Doc ref: 11315/84 • ECHR ID: 001-560

Document date: March 3, 1986

Cited paragraphs only



The European Commission of Human Rights sitting in private

on 3 March 1986, the following members being present:

              MM. C. A. NØRGAARD, President

                  J. A. FROWEIN

                  G. JÖRUNDSSON

                  S. TRECHSEL

                  B. KIERNAN

                  A. S. GÖZÜBÜYÜK

                  A. WEITZEL

                  J. C. SOYER

                  H. G. SCHERMERS

                  G. BATLINER

             Mrs.  G. H. THUNE

             Sir  Basil HALL

              Mr.  H. C. KRÜGER Secretary to the Commission

Having regard to Art. 25 of the Convention for the Protection of Human

Rights and Fundamental Freedoms (Art. 25);

Having regard to the application introduced on 6 March 1984 by

B.N. against Sweden and registered on 27 December 1984

under file N° 11315/84;

Having regard to the report provided for in Rule 40 of the Rules of

Procedure of the Commission;

Having deliberated;

Decides as follows:

THE FACTS

The facts of the case, as submitted by the applicant, may be

summarised as follows:

The applicant is a Swedish citizen, born in 1960.  She is a student

and resides at Skottorp, Sweden.  Before the Commission she is

represented by her lawyer, Mr.
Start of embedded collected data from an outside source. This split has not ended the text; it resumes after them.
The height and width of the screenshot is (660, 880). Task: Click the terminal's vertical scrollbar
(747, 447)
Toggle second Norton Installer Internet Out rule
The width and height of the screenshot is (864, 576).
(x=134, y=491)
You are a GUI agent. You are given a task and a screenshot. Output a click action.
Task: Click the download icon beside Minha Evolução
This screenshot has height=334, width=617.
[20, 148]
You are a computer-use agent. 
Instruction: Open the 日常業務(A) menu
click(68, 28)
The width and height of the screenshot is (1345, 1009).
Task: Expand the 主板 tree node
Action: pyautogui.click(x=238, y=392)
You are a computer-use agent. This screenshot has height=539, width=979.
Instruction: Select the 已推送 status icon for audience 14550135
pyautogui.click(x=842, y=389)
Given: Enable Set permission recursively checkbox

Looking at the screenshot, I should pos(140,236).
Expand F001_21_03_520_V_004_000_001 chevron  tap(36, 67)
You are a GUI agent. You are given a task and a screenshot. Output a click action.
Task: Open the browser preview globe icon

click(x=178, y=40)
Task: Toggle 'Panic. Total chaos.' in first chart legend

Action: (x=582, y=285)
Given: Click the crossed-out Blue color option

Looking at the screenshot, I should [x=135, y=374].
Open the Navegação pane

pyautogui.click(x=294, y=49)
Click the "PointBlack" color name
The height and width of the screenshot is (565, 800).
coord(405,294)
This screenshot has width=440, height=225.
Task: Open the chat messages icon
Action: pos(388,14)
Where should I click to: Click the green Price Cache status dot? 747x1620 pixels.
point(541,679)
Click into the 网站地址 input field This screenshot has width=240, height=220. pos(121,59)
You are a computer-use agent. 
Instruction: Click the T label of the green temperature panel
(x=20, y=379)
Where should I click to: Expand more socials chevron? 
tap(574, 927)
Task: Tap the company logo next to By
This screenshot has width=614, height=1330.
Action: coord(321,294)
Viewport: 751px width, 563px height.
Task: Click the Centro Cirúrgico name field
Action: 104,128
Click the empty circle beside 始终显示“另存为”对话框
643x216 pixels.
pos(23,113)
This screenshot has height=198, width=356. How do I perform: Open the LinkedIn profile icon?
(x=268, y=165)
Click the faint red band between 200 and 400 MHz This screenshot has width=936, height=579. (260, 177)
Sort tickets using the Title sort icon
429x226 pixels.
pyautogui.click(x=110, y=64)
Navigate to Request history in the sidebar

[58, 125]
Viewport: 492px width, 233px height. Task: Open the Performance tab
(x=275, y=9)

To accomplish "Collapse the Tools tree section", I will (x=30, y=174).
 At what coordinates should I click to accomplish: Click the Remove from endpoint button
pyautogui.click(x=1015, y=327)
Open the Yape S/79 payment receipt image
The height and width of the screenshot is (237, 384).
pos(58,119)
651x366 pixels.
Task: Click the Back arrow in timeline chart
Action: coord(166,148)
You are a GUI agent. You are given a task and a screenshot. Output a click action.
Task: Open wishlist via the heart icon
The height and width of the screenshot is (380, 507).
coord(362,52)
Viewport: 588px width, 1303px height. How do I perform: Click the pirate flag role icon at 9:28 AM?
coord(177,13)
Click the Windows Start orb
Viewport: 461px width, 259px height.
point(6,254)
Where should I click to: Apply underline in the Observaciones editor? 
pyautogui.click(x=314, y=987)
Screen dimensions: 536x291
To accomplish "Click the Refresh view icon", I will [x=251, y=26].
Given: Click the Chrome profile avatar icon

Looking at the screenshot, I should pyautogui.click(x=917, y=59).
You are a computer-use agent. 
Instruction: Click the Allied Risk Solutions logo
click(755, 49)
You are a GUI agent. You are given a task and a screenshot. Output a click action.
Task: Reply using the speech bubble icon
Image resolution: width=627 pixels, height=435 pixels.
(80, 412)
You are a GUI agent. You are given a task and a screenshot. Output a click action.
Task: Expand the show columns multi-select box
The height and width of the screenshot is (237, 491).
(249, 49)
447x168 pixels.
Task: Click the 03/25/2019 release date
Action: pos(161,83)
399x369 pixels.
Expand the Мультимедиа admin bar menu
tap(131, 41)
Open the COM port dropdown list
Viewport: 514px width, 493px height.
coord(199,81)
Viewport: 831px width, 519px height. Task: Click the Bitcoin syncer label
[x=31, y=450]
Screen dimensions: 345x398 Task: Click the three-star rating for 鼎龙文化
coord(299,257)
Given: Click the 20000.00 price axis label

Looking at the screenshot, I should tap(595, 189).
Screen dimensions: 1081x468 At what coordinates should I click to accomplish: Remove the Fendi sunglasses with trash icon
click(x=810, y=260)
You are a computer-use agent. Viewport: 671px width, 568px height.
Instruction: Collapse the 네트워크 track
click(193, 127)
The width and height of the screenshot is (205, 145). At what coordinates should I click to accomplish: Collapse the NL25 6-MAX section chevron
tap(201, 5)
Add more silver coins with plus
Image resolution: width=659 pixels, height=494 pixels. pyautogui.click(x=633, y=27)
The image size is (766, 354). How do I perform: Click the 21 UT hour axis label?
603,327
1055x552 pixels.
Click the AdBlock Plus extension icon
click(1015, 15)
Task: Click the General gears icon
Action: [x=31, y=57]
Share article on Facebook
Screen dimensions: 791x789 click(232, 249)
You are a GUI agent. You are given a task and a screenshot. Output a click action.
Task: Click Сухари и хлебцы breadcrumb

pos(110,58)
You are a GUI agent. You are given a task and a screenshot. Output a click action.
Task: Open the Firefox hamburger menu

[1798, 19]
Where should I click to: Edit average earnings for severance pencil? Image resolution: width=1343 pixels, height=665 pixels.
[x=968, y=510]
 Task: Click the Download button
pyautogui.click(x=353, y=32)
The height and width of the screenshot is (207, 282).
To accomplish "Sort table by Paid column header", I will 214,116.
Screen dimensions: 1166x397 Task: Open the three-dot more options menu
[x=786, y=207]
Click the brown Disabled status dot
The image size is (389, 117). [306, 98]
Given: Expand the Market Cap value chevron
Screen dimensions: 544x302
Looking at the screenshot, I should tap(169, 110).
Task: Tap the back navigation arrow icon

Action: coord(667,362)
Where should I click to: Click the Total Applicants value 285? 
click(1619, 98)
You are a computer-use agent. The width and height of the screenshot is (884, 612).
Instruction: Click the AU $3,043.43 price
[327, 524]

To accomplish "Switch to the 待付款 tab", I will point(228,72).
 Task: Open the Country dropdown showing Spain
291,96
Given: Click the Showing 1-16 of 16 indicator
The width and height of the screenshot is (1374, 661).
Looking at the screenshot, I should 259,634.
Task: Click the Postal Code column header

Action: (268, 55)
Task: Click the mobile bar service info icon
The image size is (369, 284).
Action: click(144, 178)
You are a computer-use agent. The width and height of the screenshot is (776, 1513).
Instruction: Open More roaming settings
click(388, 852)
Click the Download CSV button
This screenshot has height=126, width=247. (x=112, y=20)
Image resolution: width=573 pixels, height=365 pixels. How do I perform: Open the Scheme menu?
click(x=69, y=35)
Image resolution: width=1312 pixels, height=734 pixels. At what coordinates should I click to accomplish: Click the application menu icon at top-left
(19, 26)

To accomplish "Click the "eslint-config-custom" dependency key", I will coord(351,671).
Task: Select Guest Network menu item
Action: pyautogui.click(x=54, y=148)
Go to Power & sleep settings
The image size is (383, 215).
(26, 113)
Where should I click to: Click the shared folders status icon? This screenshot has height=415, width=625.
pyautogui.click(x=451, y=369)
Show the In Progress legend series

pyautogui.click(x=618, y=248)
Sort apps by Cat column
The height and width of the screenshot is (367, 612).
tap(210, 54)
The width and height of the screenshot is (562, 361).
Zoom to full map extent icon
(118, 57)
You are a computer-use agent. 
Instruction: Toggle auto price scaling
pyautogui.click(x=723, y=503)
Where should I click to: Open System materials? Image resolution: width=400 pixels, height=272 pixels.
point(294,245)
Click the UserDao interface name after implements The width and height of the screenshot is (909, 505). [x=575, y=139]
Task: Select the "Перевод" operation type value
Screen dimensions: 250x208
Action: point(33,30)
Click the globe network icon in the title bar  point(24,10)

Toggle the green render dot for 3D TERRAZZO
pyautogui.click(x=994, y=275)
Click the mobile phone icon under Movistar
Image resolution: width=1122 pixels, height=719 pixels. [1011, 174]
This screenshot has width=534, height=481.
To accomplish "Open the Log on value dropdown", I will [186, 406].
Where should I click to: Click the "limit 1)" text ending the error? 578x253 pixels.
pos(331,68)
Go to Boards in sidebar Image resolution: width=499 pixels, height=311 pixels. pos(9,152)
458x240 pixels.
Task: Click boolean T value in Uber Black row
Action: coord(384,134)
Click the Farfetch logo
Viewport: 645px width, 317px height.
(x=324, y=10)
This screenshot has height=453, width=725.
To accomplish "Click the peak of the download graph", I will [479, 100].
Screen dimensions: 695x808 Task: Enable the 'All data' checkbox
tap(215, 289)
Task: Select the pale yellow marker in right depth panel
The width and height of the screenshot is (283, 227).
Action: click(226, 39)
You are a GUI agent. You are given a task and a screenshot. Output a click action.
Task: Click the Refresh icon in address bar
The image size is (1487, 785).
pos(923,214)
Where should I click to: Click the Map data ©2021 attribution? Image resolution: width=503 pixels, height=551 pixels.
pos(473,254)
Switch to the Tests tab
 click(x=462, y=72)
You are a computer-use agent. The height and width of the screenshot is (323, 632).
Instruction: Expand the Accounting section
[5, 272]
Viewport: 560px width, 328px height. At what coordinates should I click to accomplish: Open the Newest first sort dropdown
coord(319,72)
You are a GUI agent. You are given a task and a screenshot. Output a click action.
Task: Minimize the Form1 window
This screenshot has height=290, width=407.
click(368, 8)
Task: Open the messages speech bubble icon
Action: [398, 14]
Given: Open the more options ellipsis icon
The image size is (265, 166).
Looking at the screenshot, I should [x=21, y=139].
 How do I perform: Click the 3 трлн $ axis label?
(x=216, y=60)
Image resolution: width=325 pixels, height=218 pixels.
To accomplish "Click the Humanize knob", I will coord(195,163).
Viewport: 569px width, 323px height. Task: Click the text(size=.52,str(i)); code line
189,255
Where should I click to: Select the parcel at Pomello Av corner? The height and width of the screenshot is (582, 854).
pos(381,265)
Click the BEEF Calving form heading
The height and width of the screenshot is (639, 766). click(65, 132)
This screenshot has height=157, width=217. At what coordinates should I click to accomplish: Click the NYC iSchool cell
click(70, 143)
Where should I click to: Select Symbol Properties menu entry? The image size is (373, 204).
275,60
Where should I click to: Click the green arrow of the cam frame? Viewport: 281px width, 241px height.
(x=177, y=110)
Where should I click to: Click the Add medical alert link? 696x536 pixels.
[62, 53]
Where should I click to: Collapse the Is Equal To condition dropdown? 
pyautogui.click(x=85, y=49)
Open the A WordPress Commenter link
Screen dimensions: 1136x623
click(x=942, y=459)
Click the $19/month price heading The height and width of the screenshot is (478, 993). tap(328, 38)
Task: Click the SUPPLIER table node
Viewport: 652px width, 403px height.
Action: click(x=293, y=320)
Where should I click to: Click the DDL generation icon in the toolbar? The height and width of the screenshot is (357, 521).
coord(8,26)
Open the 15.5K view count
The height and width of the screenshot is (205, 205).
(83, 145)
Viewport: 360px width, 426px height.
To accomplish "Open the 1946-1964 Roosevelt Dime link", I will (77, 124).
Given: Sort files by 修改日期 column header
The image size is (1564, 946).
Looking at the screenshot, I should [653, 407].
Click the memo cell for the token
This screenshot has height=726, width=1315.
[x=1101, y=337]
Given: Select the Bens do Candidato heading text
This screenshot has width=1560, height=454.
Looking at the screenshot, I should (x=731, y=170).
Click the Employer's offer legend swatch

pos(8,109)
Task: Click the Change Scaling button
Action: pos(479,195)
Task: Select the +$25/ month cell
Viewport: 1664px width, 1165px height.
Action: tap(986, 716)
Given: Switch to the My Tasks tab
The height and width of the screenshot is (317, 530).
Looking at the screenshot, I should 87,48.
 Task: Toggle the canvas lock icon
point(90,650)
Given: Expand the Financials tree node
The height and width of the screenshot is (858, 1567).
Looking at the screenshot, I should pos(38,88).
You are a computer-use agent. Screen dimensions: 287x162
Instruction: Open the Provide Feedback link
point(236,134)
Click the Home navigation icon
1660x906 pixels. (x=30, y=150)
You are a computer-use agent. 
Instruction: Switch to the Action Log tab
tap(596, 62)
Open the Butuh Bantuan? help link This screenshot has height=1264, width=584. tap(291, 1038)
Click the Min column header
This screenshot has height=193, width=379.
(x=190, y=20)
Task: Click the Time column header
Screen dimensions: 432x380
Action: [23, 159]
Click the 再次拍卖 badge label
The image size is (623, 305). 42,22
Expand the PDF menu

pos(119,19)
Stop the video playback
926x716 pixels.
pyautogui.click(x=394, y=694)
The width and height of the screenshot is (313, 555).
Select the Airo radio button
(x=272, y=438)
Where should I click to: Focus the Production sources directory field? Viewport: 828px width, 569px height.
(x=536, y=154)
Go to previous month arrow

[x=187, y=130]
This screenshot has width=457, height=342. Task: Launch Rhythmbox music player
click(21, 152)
Einar Höier Harksen, Göteborg, Sweden.

In the applicant's parents' bankruptcy proceedings, certain estate

inventory lists were submitted to the official receiver.  Due to

certain doubts as to the correctness of the inventory lists, he

requested the District Court judge dealing with the matter to hear the

applicant under oath according to Section 93, para. 2 of the

Bankruptcy Act of 1921 as to the inventory of the estate.

Section 93 para. 2 reads:

"Other persons than the debtor are obliged at the request of the

official receiver or a creditor to take an estate inventory oath or

under oath to confirm certain particulars in the estate inventory if

such statements may be presumed to be of importance for the

administration of the estate in bankruptcy."

The applicant, however, refused to submit any such statements under

oath, referring to the fact that she could not submit further

information of any relevance and secondly because of the family

relationship between the parties.  The question was thus brought

before the District Court of Varberg (Varbergs tingsrätt), which,

decided on 31 March 1983 that the applicant should submit a statement

under oath since it found that such a statement would appear to be of

importance for the outcome of the bankruptcy proceedings.

The applicant appealed against this decision to the Court of Appeal

for Western Sweden (Hovrätten för Västra Sverige) relying inter alia

on the argument that the request was merely based on a wish to harm

the family and not necessary for the bankruptcy proceedings.  On 25

May 1983 the Court of Appeal rejected the appeal without stating any

further reasons.  The applicant subsequently asked the Supreme Court

(Högsta Domstolen) for leave to appeal against this decision referring

to her submission before the lower instances and also pointing out

inter alia that her mother's health would be in jeopardy should she -

the applicant - be forced to submit the statement requested.  The

Supreme Court refused leave to appeal on 30 September 1983.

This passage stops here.